Stored data:
------------------------
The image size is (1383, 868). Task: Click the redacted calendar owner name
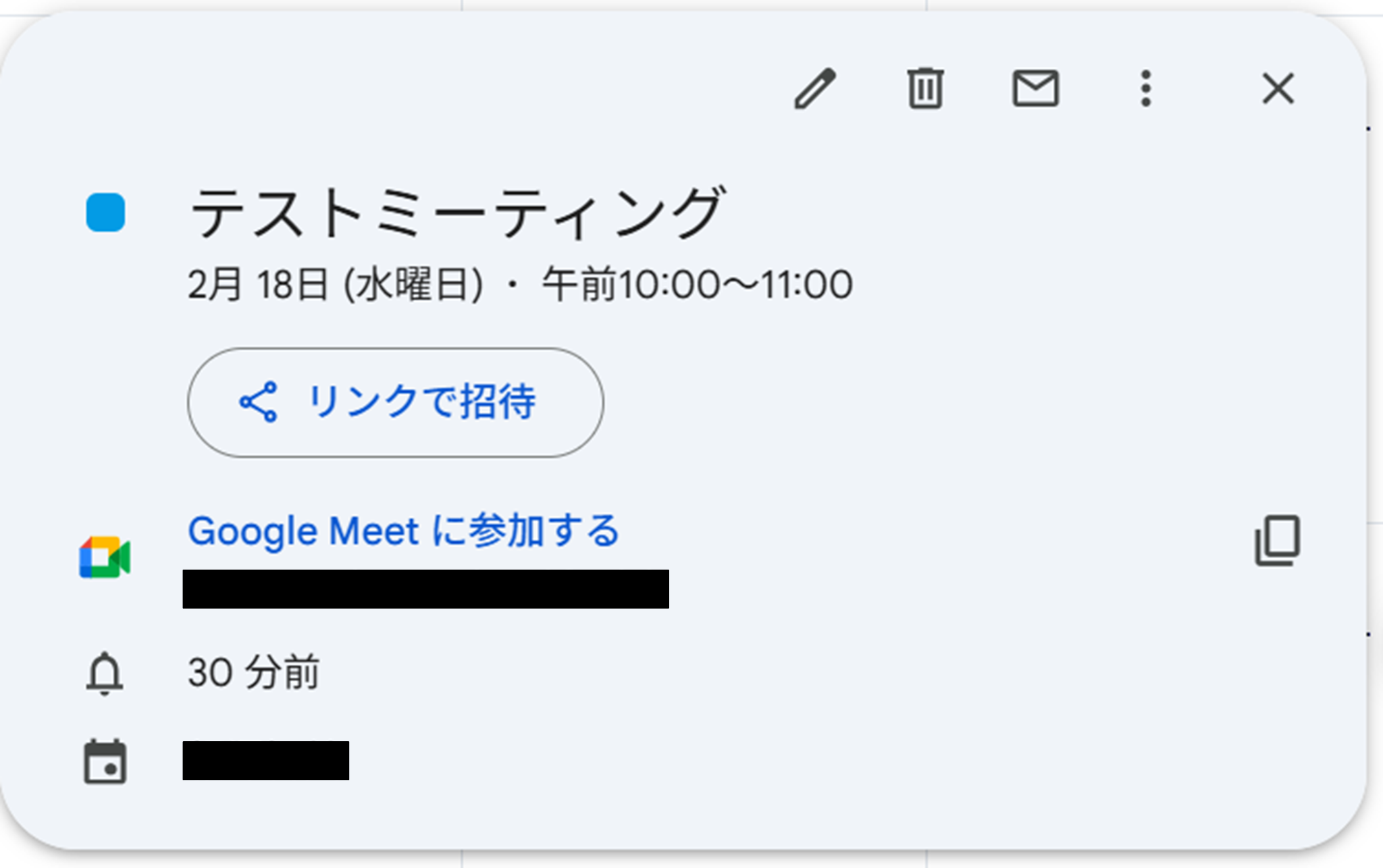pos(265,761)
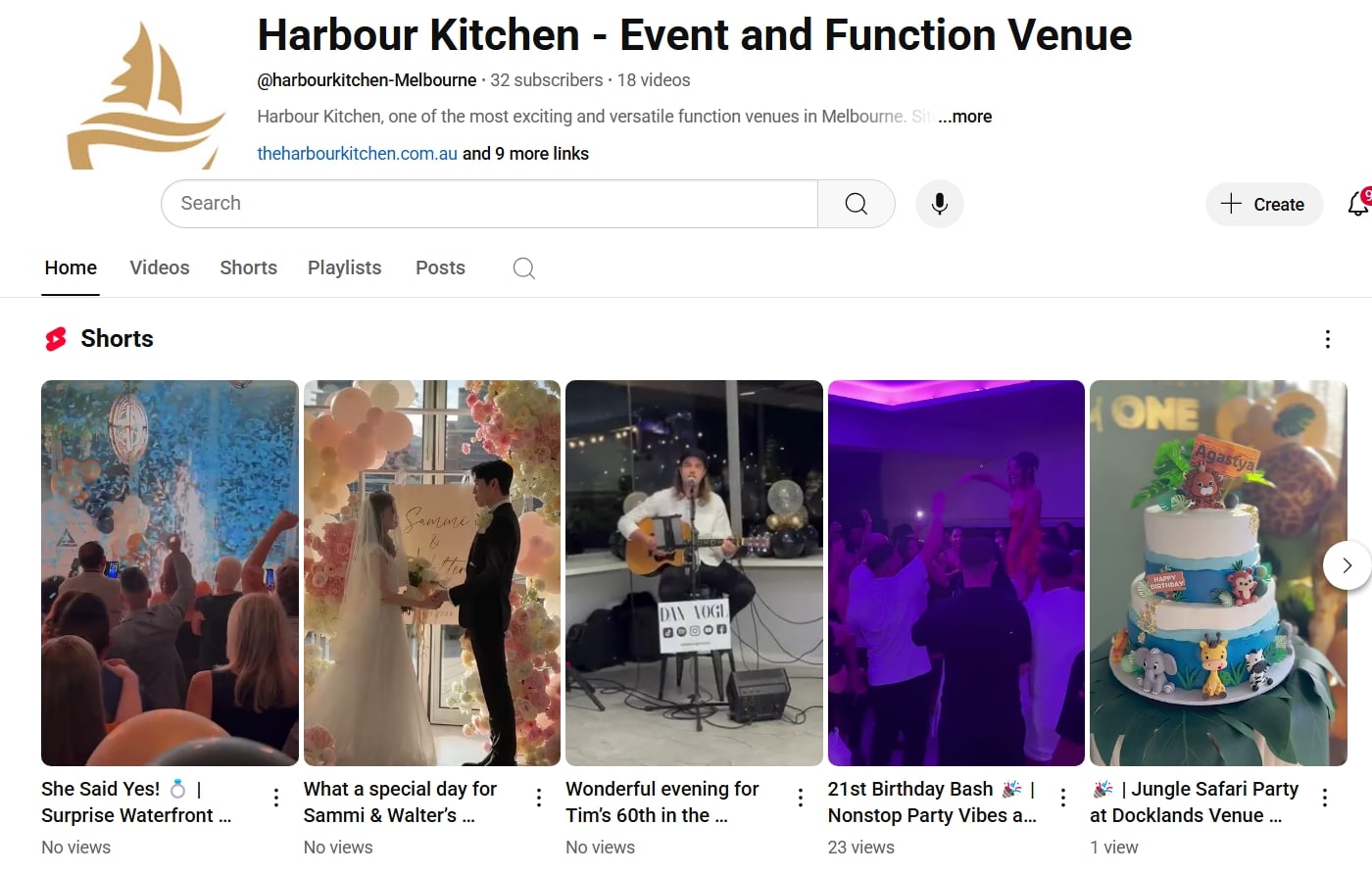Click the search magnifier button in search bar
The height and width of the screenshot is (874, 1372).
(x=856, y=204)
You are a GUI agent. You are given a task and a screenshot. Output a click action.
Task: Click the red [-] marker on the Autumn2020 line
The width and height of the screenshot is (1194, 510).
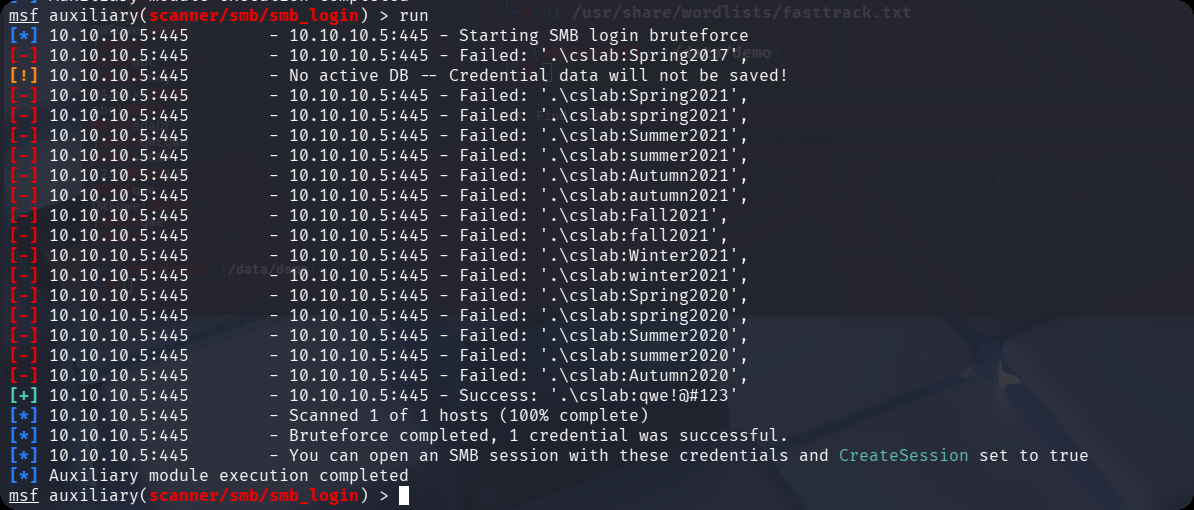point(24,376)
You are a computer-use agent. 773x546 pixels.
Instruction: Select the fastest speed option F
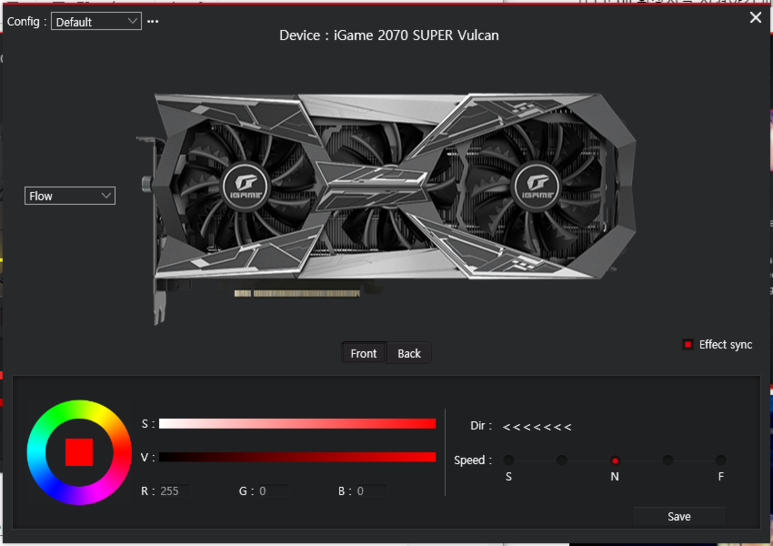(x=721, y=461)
------------------------
_WORK INSTRUCTION_
Output the records verbatim, every one of them, and keep the pictures out.

_REPLY_
The image size is (1383, 868). Task: Click the redacted calendar owner name
pos(265,761)
Click the search magnifier button in search bar
The height and width of the screenshot is (874, 1372).
(x=856, y=204)
You are a GUI agent. You are given a task and a screenshot. Output a click action.
Task: Click the red [-] marker on the Autumn2020 line
The width and height of the screenshot is (1194, 510).
point(24,376)
You are a computer-use agent. 773x546 pixels.
Instruction: Select the fastest speed option F
(x=721, y=461)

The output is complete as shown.